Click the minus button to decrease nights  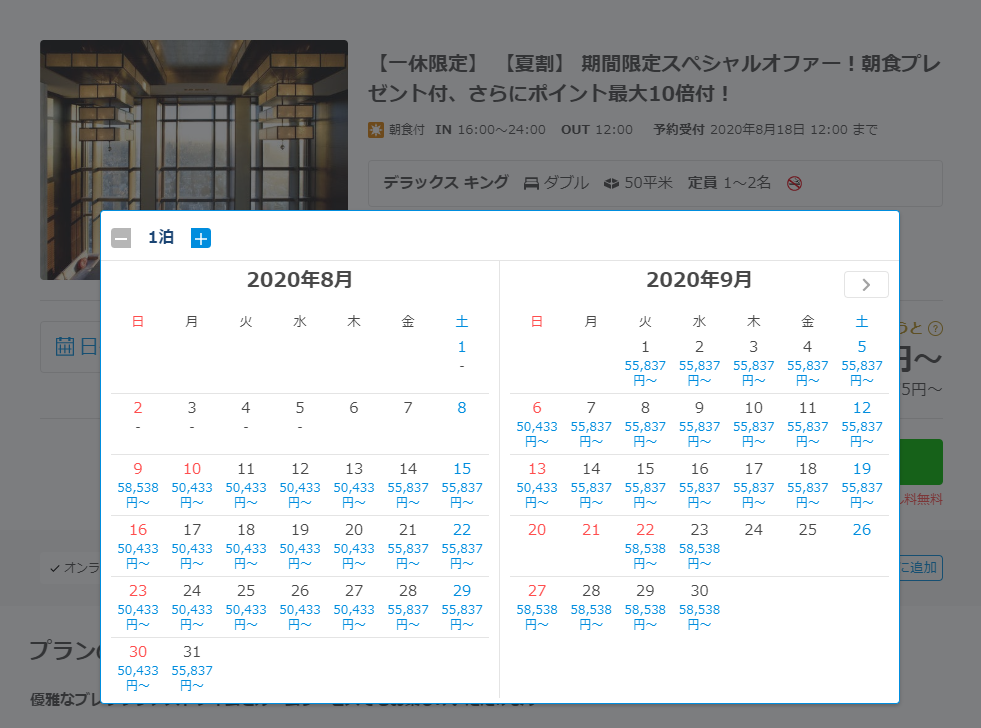coord(121,238)
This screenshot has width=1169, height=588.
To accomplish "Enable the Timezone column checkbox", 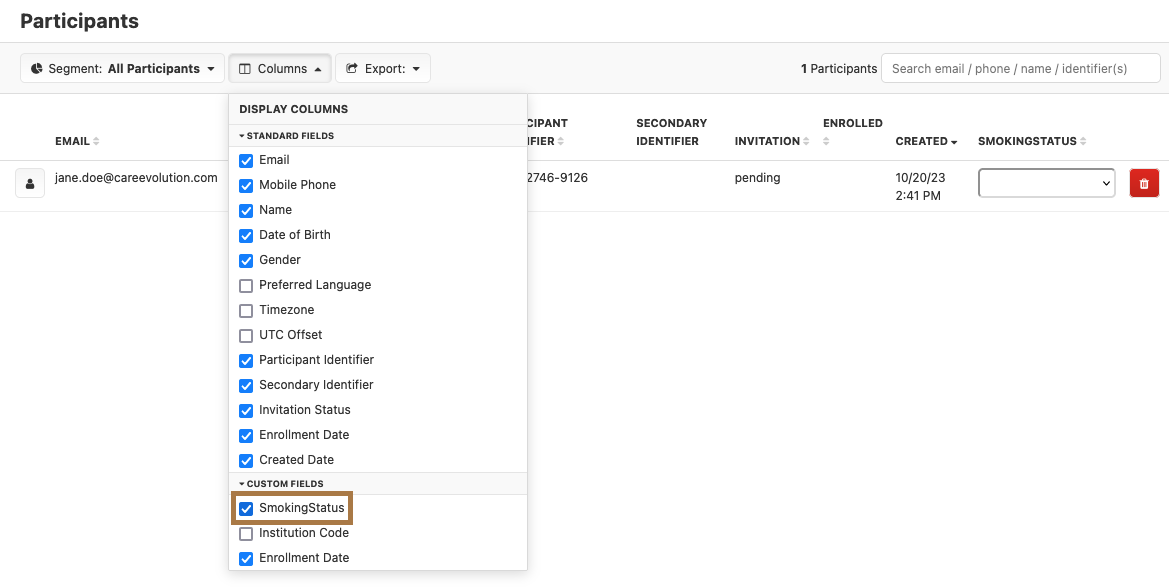I will 246,310.
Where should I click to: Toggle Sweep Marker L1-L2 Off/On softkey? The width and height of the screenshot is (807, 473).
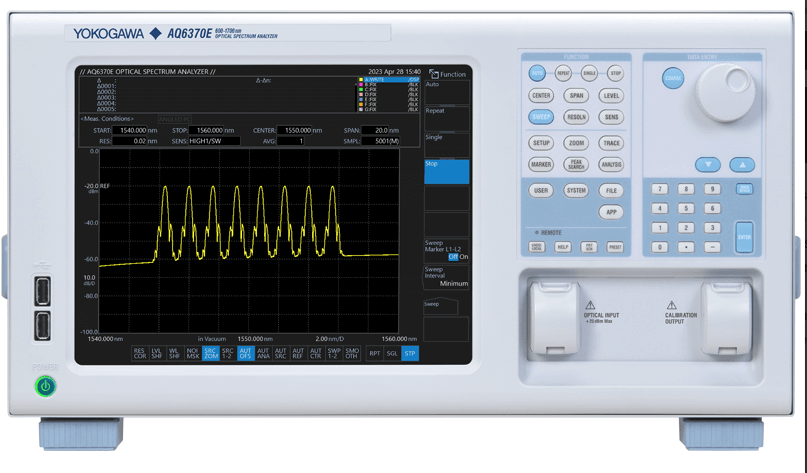(446, 251)
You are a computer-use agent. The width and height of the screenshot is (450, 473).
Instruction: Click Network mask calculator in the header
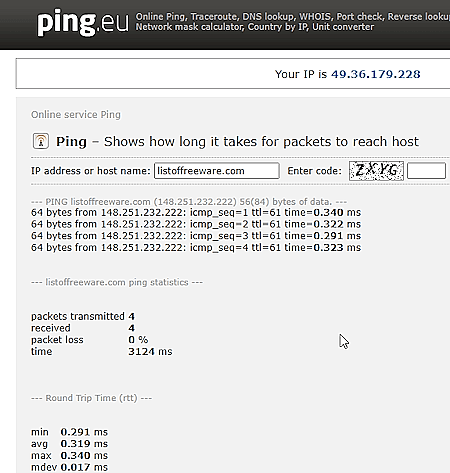(x=189, y=27)
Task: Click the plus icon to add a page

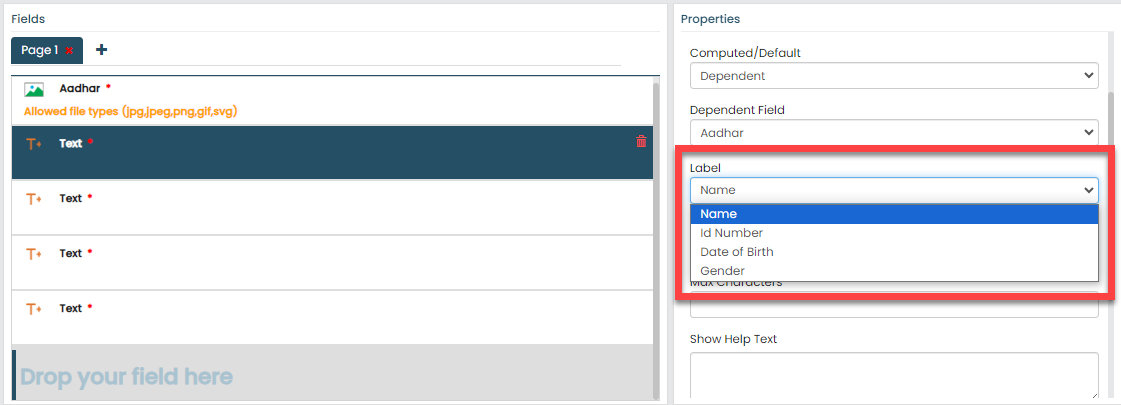Action: 101,50
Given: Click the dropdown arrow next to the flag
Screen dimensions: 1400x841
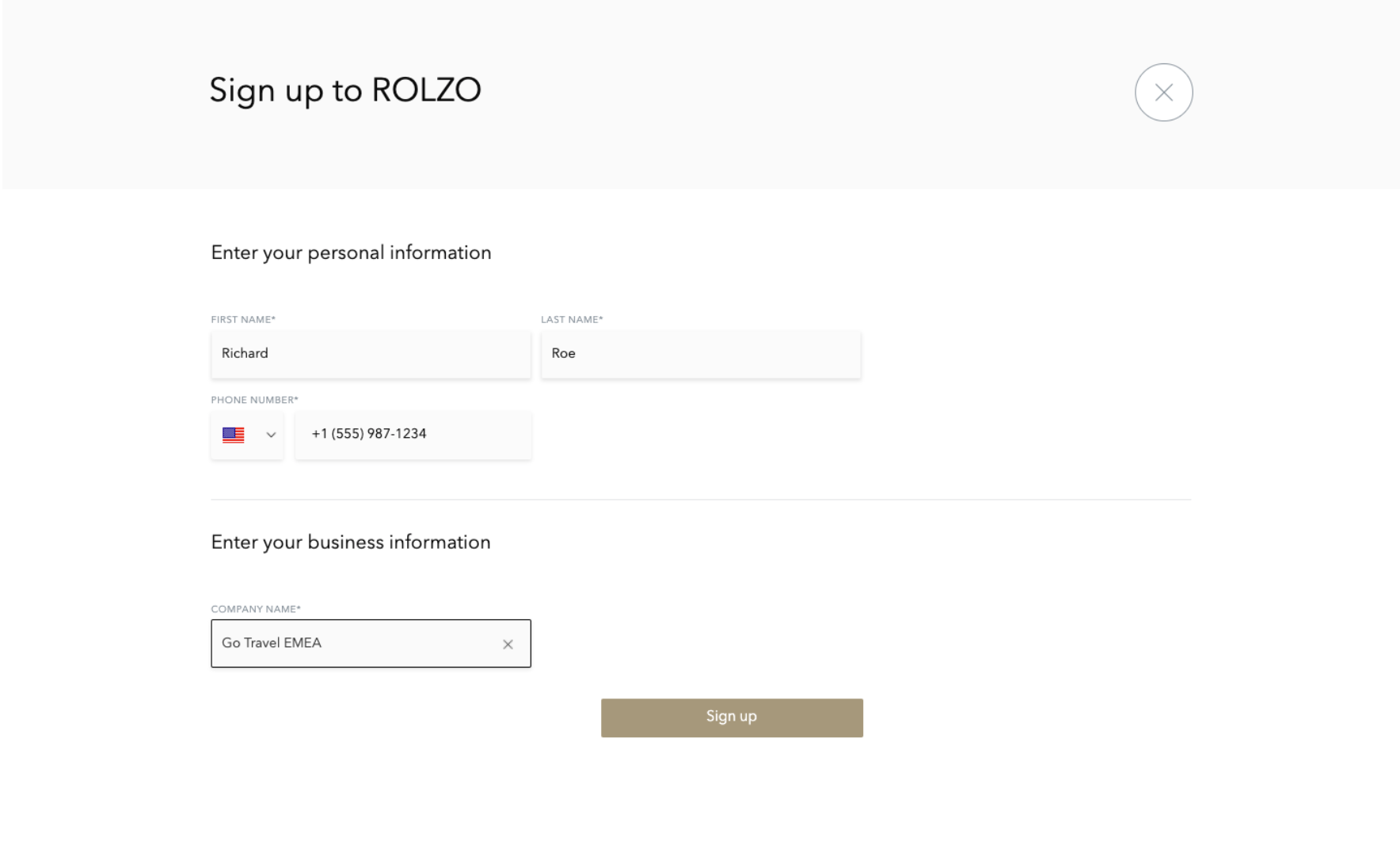Looking at the screenshot, I should tap(268, 435).
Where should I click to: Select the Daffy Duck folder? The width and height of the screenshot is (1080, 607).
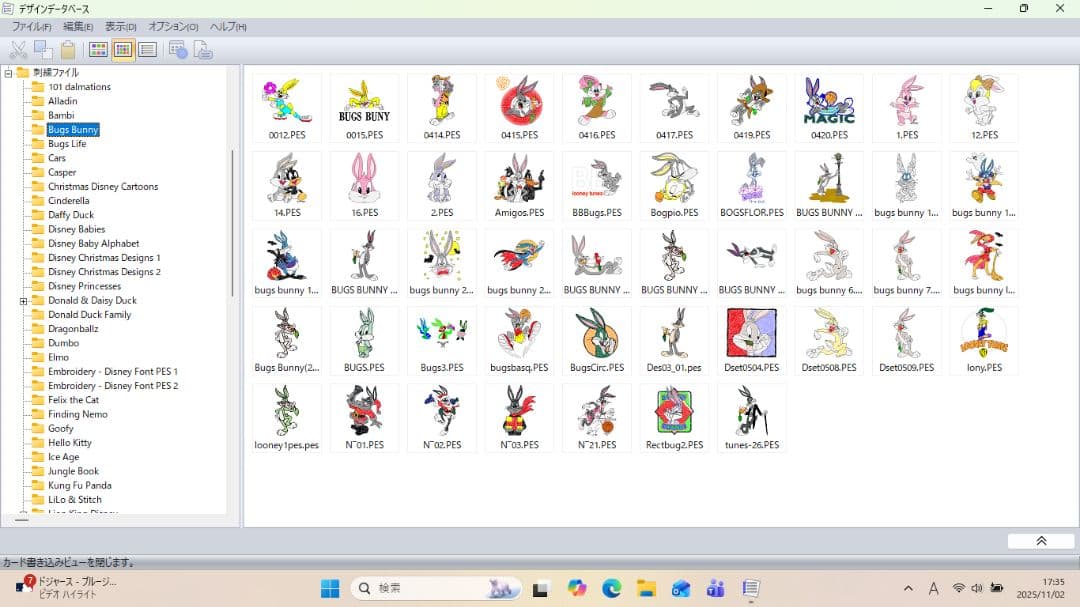[x=70, y=215]

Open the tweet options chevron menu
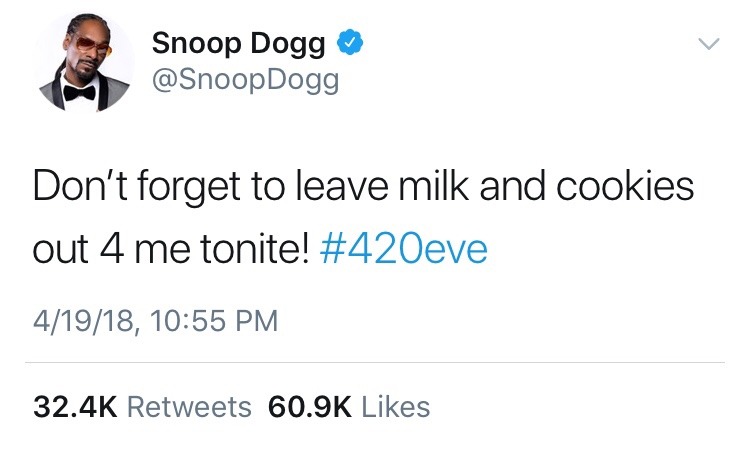707,45
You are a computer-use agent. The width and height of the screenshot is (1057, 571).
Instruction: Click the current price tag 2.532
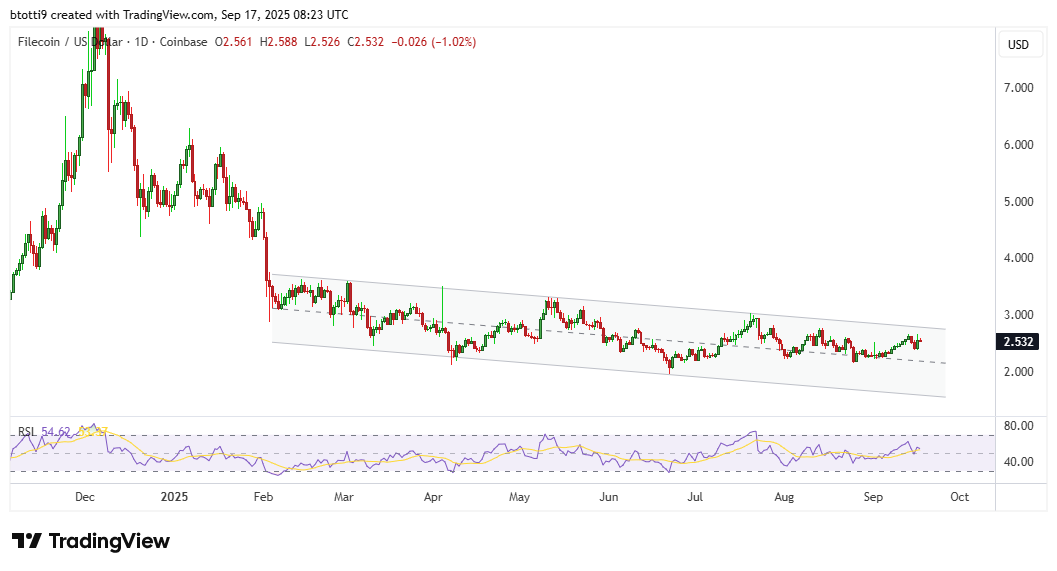click(1018, 341)
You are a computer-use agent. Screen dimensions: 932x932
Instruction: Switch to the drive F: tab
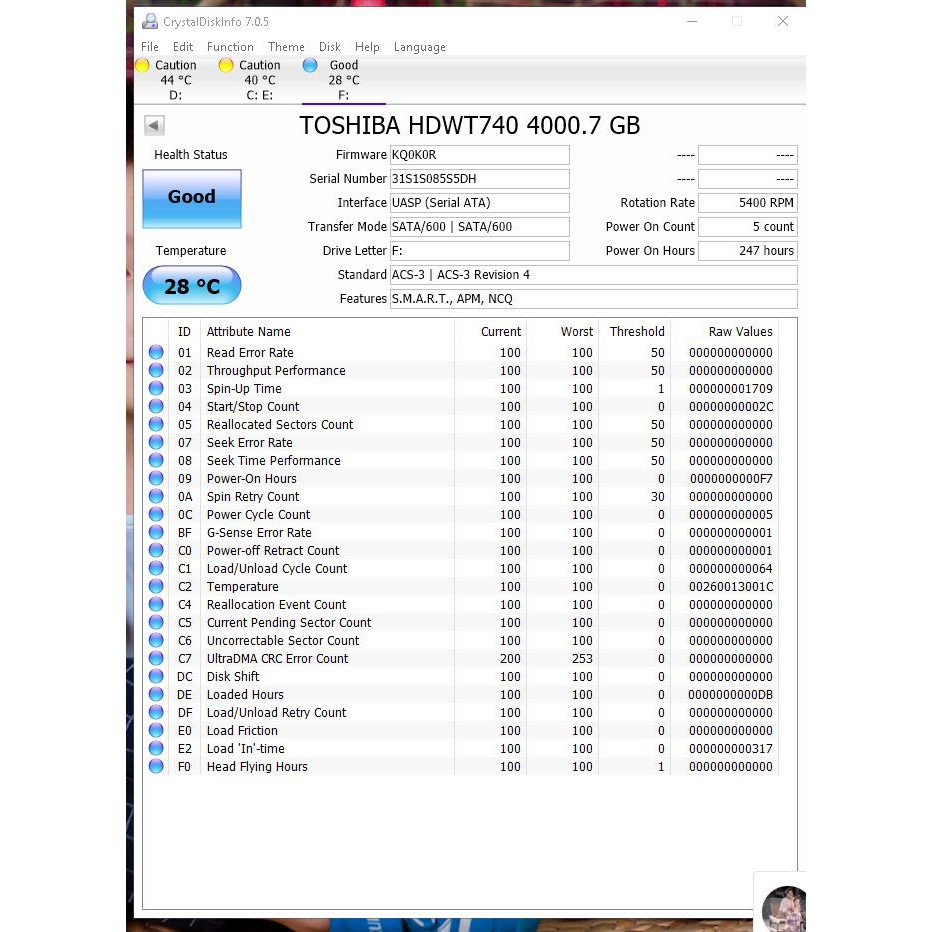pyautogui.click(x=343, y=79)
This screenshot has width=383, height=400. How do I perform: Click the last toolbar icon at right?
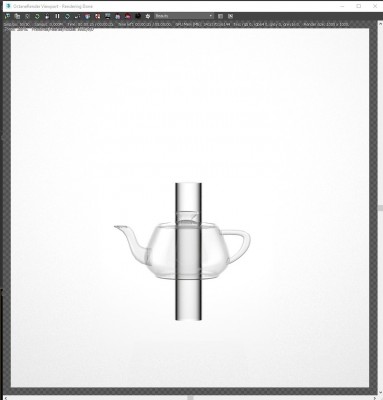(x=230, y=16)
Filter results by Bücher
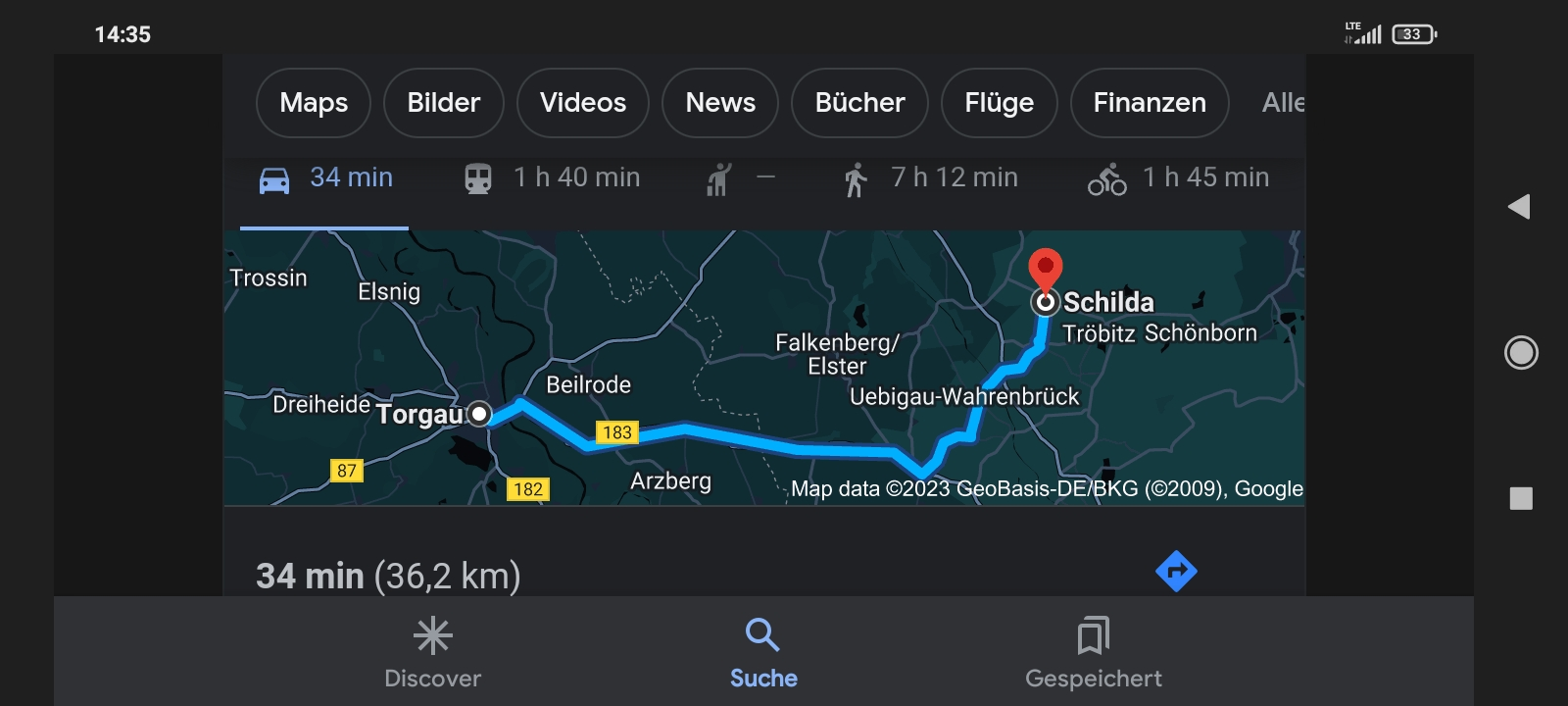This screenshot has width=1568, height=706. pyautogui.click(x=859, y=103)
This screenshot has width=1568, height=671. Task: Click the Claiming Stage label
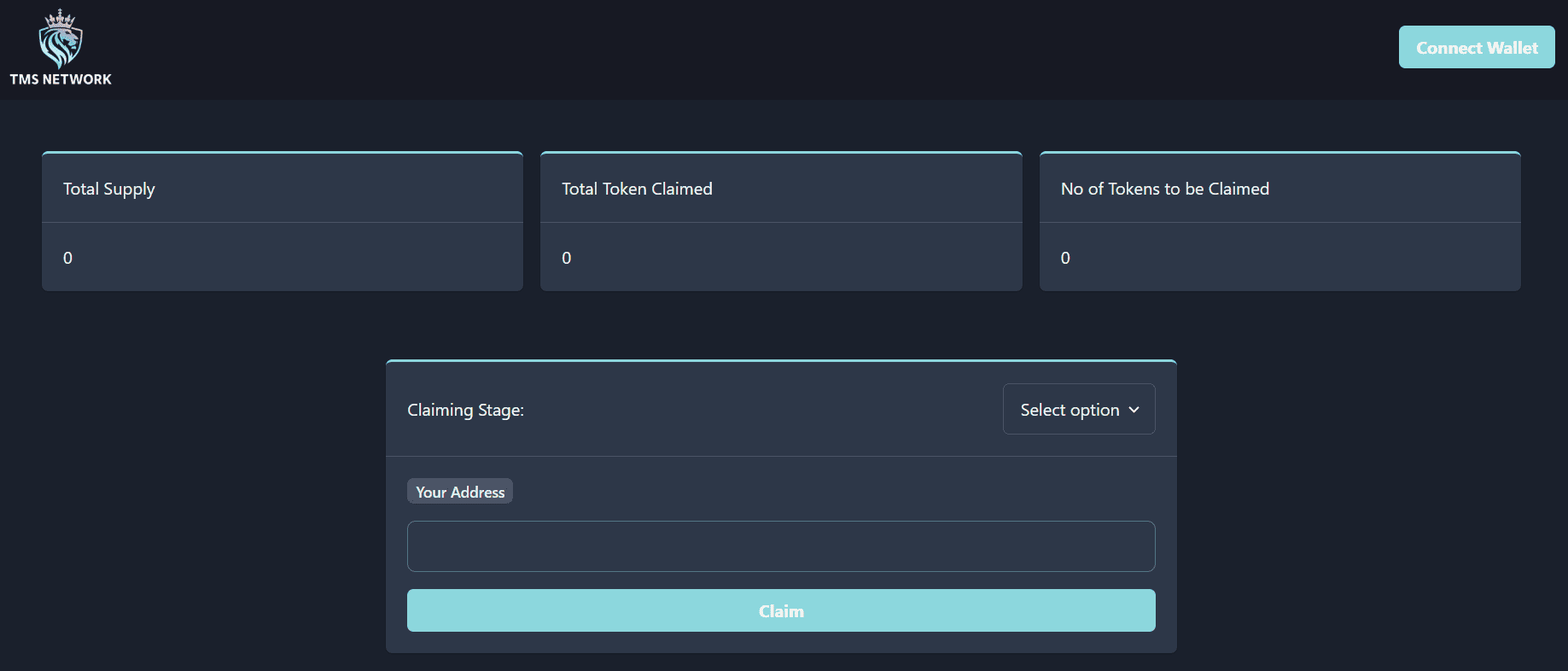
= = = = = = =
◆ ASSIGNMENT:
Each line from the one with "Instruction: Click the" through the final line of the records must be copied exactly, with no pictures and no additional lines.

◆ EXERCISE RESPONSE:
Instruction: Click the current price tag 2.532
click(1018, 341)
You are a computer-use agent. Screen dimensions: 932x932
Instruction: Switch to the drive F: tab
pyautogui.click(x=343, y=79)
This screenshot has width=383, height=400. How do I perform: Click the last toolbar icon at right?
(x=230, y=16)
Filter results by Bücher
This screenshot has width=1568, height=706. pyautogui.click(x=859, y=103)
This screenshot has width=1568, height=671. Task: Click the Claiming Stage label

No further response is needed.